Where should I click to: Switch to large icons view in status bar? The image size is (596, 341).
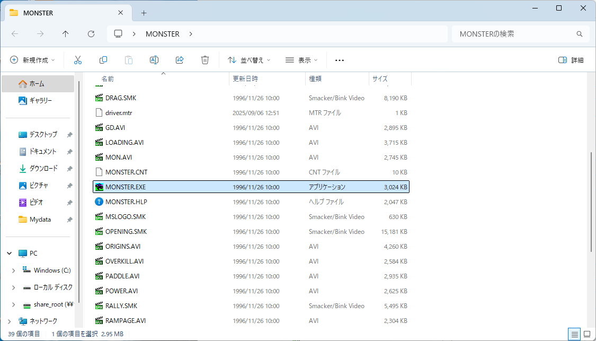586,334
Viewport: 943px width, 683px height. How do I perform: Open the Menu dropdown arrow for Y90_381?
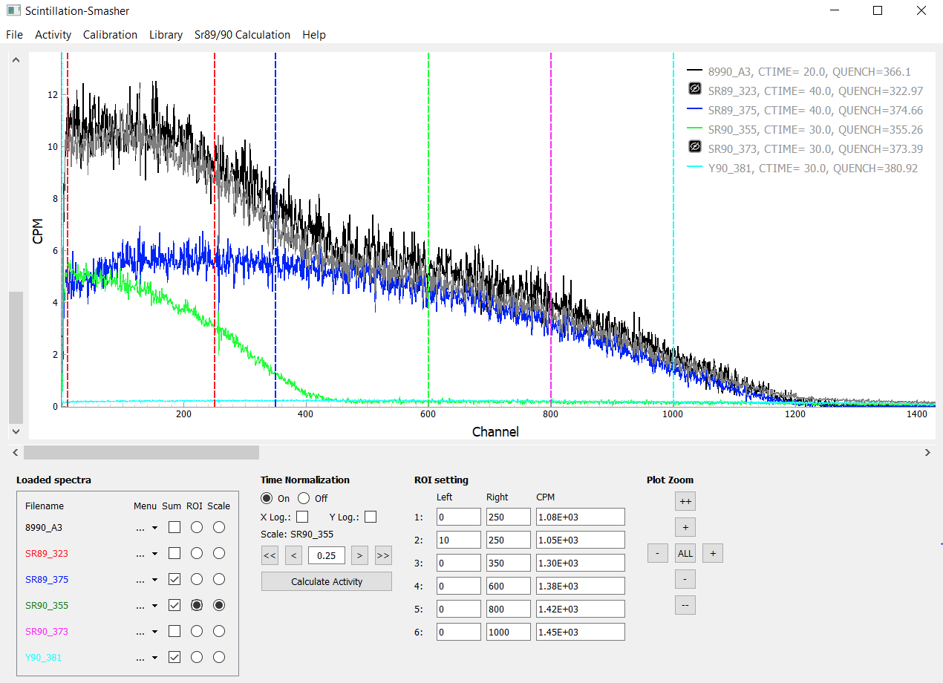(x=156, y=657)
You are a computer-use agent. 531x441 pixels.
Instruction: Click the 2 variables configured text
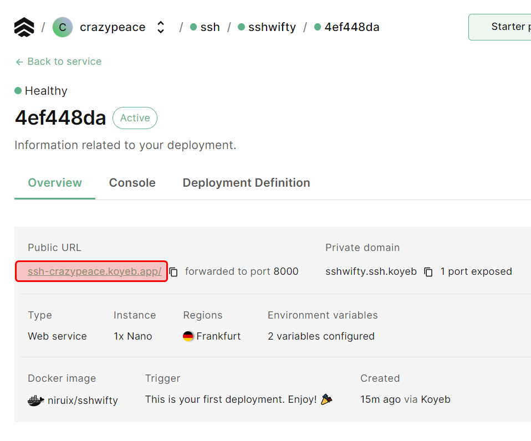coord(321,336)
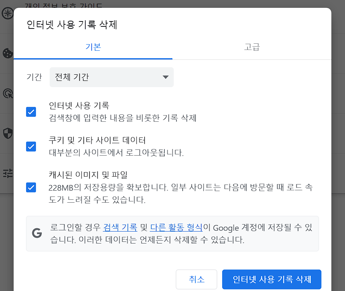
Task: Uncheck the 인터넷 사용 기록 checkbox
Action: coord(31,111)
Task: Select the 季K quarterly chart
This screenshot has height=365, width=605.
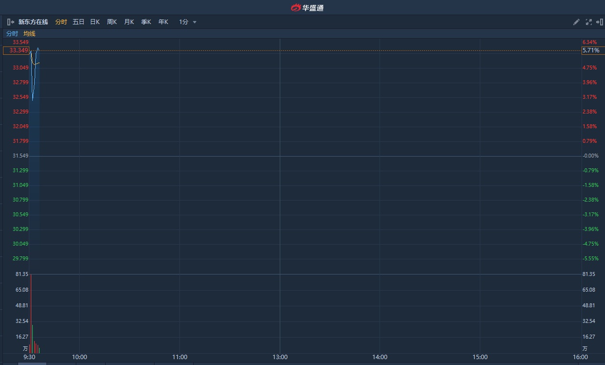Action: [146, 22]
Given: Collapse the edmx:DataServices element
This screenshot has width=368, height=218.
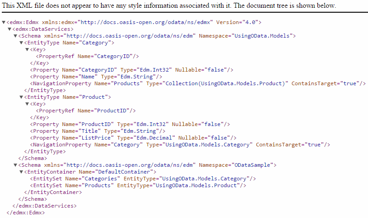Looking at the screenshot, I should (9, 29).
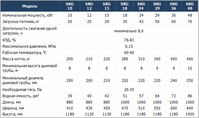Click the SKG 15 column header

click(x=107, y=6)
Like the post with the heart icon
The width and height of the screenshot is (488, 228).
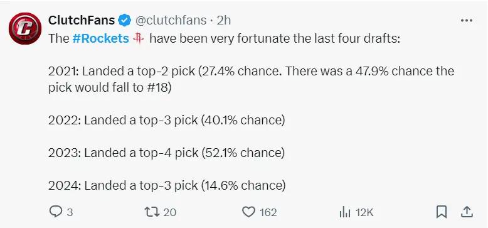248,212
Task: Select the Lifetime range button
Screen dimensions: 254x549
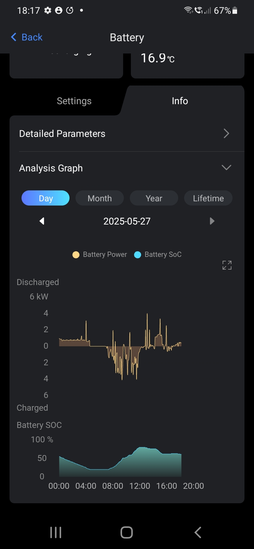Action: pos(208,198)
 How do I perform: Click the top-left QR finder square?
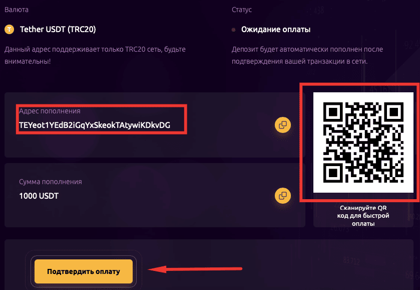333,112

******

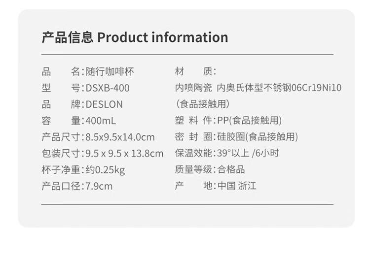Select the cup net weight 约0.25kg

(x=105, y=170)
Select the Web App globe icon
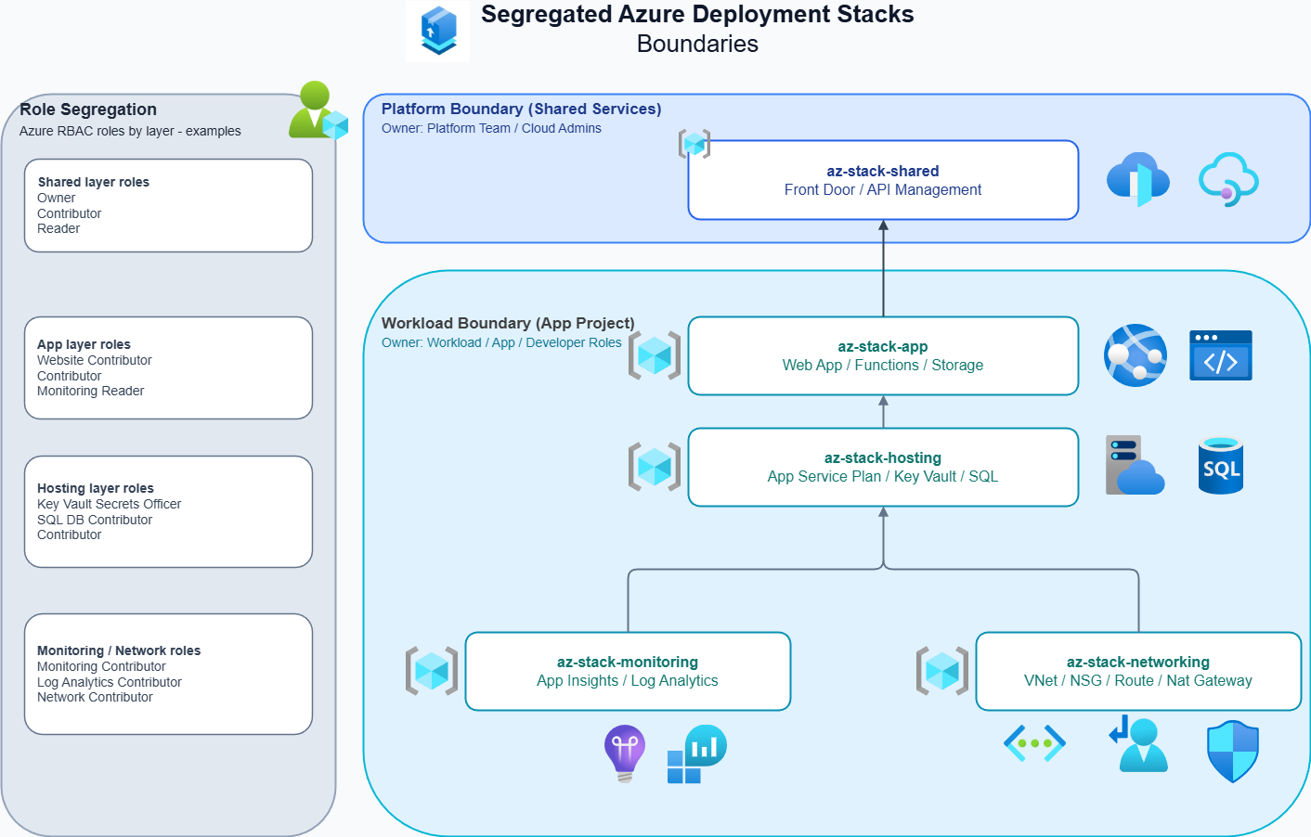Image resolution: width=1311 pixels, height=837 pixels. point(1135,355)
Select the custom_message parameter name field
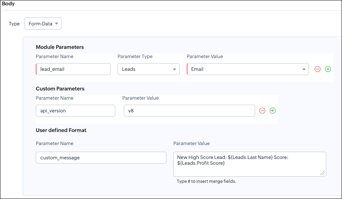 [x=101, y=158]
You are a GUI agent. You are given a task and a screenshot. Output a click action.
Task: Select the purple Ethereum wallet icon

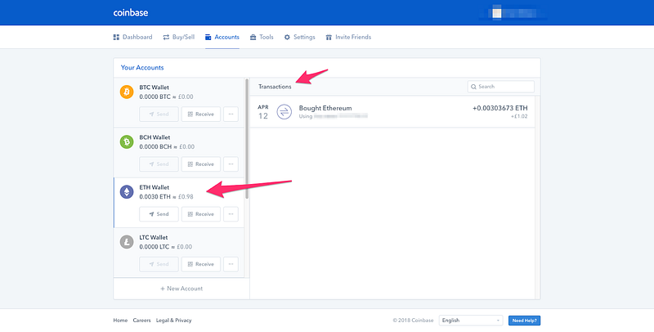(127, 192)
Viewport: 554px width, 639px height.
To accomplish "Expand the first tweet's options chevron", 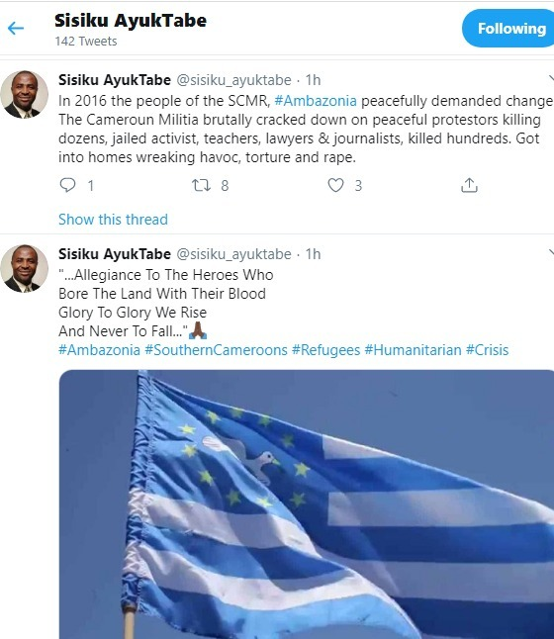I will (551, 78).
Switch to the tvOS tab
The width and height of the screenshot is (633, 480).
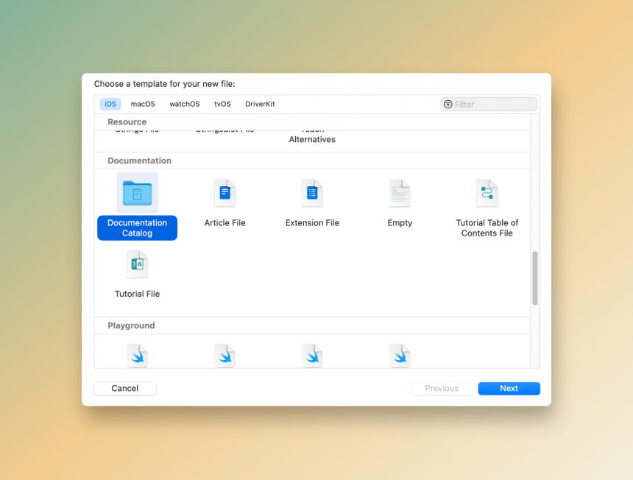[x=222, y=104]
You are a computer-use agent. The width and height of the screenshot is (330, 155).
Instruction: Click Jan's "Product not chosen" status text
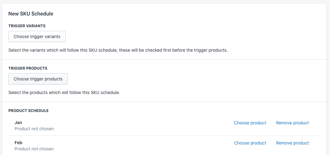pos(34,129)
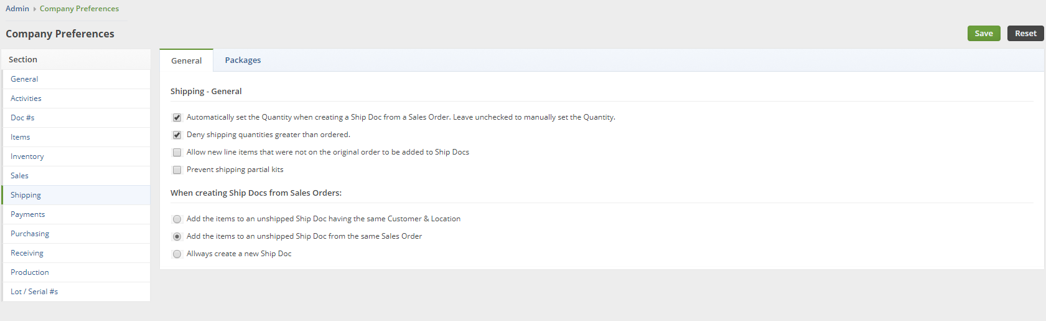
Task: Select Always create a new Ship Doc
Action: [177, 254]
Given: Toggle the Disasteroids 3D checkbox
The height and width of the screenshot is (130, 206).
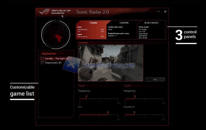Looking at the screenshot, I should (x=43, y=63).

******

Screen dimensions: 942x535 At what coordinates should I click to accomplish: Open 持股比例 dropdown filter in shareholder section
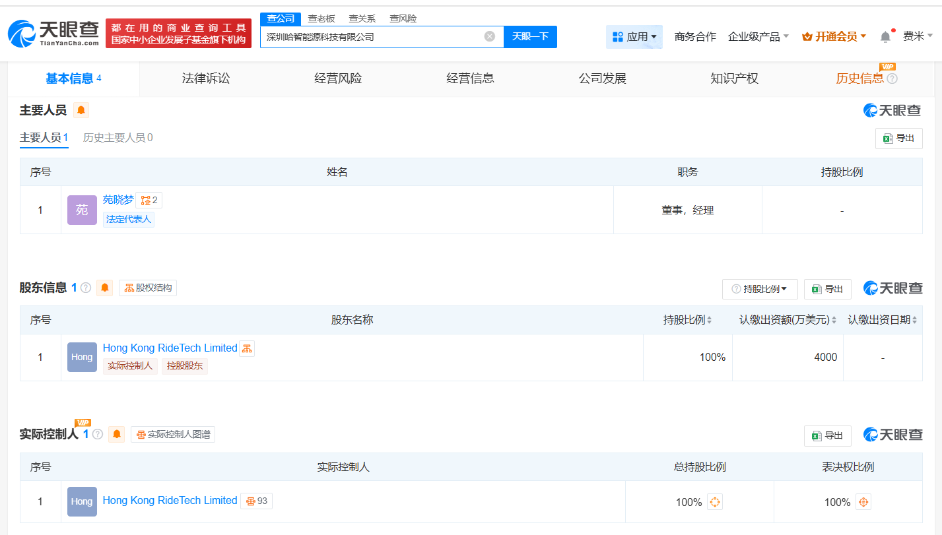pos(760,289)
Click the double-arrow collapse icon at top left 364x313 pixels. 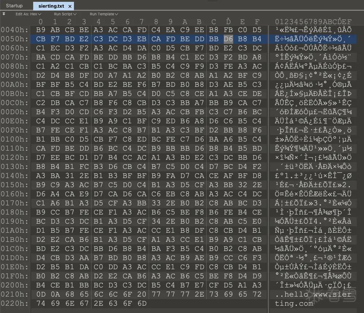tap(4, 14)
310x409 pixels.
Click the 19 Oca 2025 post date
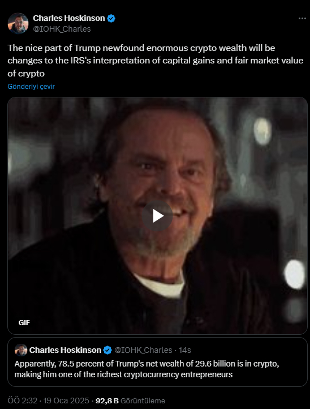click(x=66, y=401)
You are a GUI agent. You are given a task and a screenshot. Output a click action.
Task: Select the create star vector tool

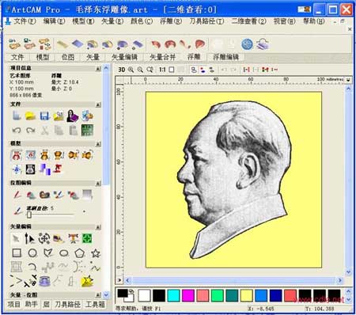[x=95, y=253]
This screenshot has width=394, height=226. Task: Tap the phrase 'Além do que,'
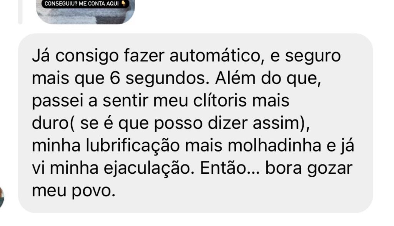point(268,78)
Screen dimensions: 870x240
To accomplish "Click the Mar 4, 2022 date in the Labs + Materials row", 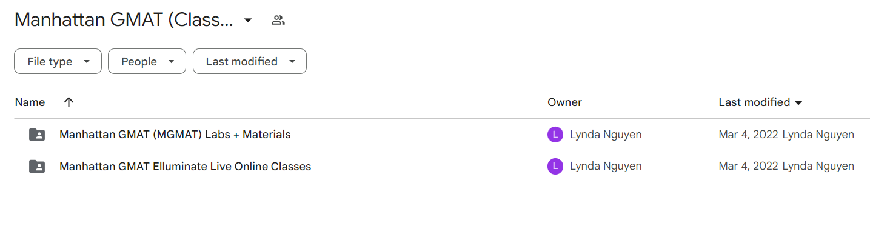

******

*TASK DIRECTIONS:*
Scan the listing above. Gather each line that contains the word "agent".

*EXERCISE RESULT:*
You are a computer-use agent. 531x441 pixels.
You are a GUI agent. You are given a task and a screenshot. Output a click action.
You are a computer-use agent. The width and height of the screenshot is (330, 155).
You are a GUI agent. You are given a task and a screenshot. Output a click action.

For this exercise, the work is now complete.